As cheias no Nepal levaram a Organização das Nações Unidas e os seus parceiros humanitários a lançar um apelo financeiro urgente de 42,6 milhões de euros para acudir a mais de 84.000 pessoas afectadas pela tragédia de 26 de Agosto. O plano plurissectorial terá uma vigência operacional de quatro meses e foi accionado para evitar surtos epidémicos e garantir o abastecimento indispensável antes da descida abrupta das temperaturas nas comunidades situadas em altitude nos Himalaias.
Segundo o último balanço oficial consolidado, a violência dos caudais e o desabamento de terras junto à linha de fronteira montanhosa ceifaram pelo menos 1.295 vidas no território nepalês, registando-se ainda 4.898 cidadãos desaparecidos. No sector chinês do Tibete, as autoridades contabilizaram 31 mortos e 531 pessoas cujo paradeiro permanece incerto.
A magnitude da devastação levou a coordenadora residente da ONU no país, Lila Pieters Yahia, a formalizar o apelo conjunto com o Executivo de Catmandu. A responsável alertou que "as famílias perderam tudo: os seus entes queridos, as suas casas, os seus meios de subsistência" e que o apelo visa levar dinheiro, abrigo, assistência médica, água potável e protecção às comunidades mais remotas antes da chegada do Inverno.

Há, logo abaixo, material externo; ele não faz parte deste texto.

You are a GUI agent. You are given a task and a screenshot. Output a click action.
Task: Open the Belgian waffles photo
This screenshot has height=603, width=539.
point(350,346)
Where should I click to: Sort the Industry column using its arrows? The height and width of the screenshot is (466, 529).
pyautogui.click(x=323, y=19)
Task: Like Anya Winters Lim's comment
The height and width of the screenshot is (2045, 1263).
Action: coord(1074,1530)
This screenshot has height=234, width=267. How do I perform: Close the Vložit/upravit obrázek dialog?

A estratégia no terreno contempla a entrega imediata de verbas monetárias directas aos agregados familiares e a distribuição de conjuntos de protecção térmica e geradores portáteis nas habitações provisórias, com o objectivo de restabelecer a electricidade doméstica e assegurar pontos de aquecimento autónomos para travar mortes por hipotermia quando as primeiras vagas de frio atingirem os vales do Himalaia nas próximas semanas.